AU TR
Autr

Autr

2 hafta önce

2026 Yılında Türkiye ve Küresel Ekonomide Kritik Dönemeçler: Enflasyondan Enerjiye Yeni Hesaplamalar ve Beklentiler

Türkiye, 2026 yılına yönelik ekonomi ve enerji politikalarında önemli değişiklikler ve iddialı hedeflerle giriyor. Yabancı yatırımcıların Türkiye'ye ilgisinin arttığı bu dönemde, hem enflasyonla mücadele hem de enerji bağımsızlığı yolunda atılan adımlar dikkat çekiyor.

Türkiye Ekonomisinde Yeni Dönem: TÜFE Değişikliği ve Faiz Beklentileri
TÜİK, Ocak 2026'dan itibaren Tüketici Fiyat Endeksi (TÜFE) hesaplama metodolojisinde "2025=100" temel yılına geçiş yapacak. Avrupa Komisyonu kararları doğrultusunda gerçekleşecek bu değişiklik, ulusal hesaplar verilerini birincil kaynak olarak kabul edecek ve sigorta ile finansal hizmetler gibi yeni harcama gruplarını içerecek. İş Bankası Genel Müdürü Hakan Aran, bu değişimin resmi enflasyon rakamını etkileyeceğini ancak sokağa doğrudan yansımayacağını belirtirken, enflasyonla mücadelede kritik eşiğin henüz geçilememesi nedeniyle 2026'nın ilk yarısında kredi musluklarının açılmasını beklemediğini ifade etti. Öte yandan, Citi, Türkiye ekonomisi için 2026'da dezenflasyon sürecinin devam edeceğini ve Merkez Bankası'ndan kademeli faiz indirimlerinin sürmesini beklediğini açıkladı. Yabancı yatırımcılar da bu beklentilerle Türk borsa yatırım fonlarına 2,5 yılın en büyük girişini gerçekleştirerek Türkiye piyasalarına olan güvenlerini gösterdi. Hazine ise iki tahvil ihalesiyle toplam 64,1 milyar lira borçlanarak finansman ihtiyacını karşıladı.

Küresel Para Politikaları ve Piyasa Hareketleri
Küresel çapta yatırımcılar, merkez bankalarından beklenen parasal genişlemenin yavaşladığı veya durduğu bir döneme hazırlanıyor.
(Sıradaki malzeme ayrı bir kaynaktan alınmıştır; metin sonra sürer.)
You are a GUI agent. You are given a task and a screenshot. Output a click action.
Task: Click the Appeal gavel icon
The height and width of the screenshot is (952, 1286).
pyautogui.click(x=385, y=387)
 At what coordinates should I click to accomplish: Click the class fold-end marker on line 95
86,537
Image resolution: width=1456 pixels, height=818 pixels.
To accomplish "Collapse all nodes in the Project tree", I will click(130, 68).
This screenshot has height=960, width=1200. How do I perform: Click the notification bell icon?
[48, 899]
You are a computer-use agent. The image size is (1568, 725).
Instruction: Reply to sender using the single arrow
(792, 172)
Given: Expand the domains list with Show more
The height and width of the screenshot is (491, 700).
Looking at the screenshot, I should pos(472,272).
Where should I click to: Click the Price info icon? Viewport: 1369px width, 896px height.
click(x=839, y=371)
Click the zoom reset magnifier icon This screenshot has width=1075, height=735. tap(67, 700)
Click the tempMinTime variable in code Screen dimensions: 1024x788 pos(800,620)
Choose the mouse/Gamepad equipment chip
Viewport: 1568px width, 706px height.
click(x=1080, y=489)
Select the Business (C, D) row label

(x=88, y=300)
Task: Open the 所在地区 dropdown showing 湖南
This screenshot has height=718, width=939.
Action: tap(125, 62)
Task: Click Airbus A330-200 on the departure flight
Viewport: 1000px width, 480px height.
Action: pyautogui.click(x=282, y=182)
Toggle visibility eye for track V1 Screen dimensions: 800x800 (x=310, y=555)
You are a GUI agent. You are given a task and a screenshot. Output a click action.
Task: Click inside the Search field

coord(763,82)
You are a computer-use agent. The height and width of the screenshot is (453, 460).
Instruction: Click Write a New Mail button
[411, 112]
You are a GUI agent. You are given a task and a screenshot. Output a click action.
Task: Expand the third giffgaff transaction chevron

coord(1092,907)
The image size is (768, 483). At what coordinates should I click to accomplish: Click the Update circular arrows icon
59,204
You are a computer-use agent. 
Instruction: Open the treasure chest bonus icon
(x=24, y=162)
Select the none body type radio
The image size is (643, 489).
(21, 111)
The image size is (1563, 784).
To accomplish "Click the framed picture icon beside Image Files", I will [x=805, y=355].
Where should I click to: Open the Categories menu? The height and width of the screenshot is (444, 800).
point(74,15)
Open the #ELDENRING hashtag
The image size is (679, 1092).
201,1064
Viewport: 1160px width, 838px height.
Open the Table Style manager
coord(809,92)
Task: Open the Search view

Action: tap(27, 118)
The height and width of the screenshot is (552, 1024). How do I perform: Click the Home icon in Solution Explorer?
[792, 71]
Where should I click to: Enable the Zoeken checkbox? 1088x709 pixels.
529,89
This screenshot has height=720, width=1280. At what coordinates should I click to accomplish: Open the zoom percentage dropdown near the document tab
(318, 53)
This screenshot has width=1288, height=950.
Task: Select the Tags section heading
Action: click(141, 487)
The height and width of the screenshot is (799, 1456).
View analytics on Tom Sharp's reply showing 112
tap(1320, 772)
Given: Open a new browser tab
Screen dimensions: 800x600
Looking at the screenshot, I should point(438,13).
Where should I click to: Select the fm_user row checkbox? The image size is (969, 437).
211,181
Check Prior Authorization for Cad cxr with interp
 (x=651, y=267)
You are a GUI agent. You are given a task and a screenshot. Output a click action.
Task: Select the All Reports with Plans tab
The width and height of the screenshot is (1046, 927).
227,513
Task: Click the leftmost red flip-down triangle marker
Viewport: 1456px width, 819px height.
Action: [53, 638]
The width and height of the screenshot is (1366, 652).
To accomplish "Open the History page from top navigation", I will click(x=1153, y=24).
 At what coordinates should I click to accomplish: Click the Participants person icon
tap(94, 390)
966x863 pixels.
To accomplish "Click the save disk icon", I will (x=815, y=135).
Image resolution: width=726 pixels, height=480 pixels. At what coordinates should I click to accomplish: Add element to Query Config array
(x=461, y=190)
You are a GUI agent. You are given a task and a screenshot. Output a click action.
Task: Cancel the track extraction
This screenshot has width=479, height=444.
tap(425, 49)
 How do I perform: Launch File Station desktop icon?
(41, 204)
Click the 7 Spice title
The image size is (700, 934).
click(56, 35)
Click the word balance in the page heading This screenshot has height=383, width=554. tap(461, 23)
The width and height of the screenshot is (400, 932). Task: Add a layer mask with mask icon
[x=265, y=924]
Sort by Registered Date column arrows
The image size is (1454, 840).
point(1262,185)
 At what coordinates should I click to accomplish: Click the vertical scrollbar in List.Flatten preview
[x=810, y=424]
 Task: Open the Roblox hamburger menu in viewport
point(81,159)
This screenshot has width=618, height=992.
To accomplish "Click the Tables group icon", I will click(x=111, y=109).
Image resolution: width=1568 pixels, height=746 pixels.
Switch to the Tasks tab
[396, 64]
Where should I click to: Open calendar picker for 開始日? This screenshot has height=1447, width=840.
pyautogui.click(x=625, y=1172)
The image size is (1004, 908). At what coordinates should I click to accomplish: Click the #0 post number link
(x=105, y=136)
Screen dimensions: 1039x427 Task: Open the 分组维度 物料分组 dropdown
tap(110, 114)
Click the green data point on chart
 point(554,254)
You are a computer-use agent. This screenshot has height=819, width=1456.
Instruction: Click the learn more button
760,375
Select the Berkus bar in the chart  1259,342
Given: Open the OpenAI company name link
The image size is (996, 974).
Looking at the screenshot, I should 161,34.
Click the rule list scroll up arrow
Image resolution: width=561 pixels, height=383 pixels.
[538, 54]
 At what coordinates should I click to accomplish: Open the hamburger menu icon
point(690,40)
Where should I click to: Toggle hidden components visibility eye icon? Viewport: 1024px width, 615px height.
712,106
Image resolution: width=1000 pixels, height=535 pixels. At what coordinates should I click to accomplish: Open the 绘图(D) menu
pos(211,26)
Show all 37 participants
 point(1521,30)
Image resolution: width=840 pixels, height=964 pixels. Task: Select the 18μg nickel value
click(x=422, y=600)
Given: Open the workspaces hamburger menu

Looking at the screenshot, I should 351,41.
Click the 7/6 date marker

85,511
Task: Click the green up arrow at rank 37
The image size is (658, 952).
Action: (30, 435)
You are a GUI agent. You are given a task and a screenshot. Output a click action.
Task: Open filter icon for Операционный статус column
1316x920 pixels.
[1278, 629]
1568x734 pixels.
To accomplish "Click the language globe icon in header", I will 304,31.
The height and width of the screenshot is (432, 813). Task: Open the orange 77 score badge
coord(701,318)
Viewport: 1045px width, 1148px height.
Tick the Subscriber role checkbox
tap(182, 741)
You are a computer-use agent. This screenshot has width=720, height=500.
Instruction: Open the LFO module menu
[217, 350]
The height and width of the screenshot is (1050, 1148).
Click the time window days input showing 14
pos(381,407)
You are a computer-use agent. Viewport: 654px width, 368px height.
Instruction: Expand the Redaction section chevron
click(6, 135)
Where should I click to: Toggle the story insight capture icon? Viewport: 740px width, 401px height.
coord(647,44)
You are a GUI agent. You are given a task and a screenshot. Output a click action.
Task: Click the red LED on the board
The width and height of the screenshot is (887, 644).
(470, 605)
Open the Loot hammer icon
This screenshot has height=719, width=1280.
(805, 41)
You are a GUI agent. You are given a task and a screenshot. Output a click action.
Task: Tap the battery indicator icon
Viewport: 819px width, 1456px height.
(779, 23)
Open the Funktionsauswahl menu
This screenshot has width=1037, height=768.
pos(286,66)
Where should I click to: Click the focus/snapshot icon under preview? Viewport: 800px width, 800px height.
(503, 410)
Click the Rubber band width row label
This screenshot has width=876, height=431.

Avrupa Merkez Bankası'nın faiz indirimine gitme olasılığının düşük olduğu, Avustralya ve Japonya Merkez Bankalarının ise faiz artırımlarına gidebileceği sinyalleri piyasalarda yankı buldu. ABD Merkez Bankası Fed'den bu ay bir indirim beklenirken, 2026 yılı için beklentiler iki indirimle sınırlı kalıyor. Goldman Sachs, 2026'da küresel büyümenin devam edeceğini, ABD dolarının değer kaybetmesini ve gelişmekte olan piyasaların üstün performans göstermesini beklerken, petrol fiyatlarında düşüş, altın fiyatlarında ise güçlü talep öngörüyor. Almanya'nın KfW kalkınma bankası da 2026 fonlama hedefini 75-80 milyar euroya çıkararak dijitalleşme ve yeşil tahvil yatırımlarına ağırlık vereceğini duyurdu.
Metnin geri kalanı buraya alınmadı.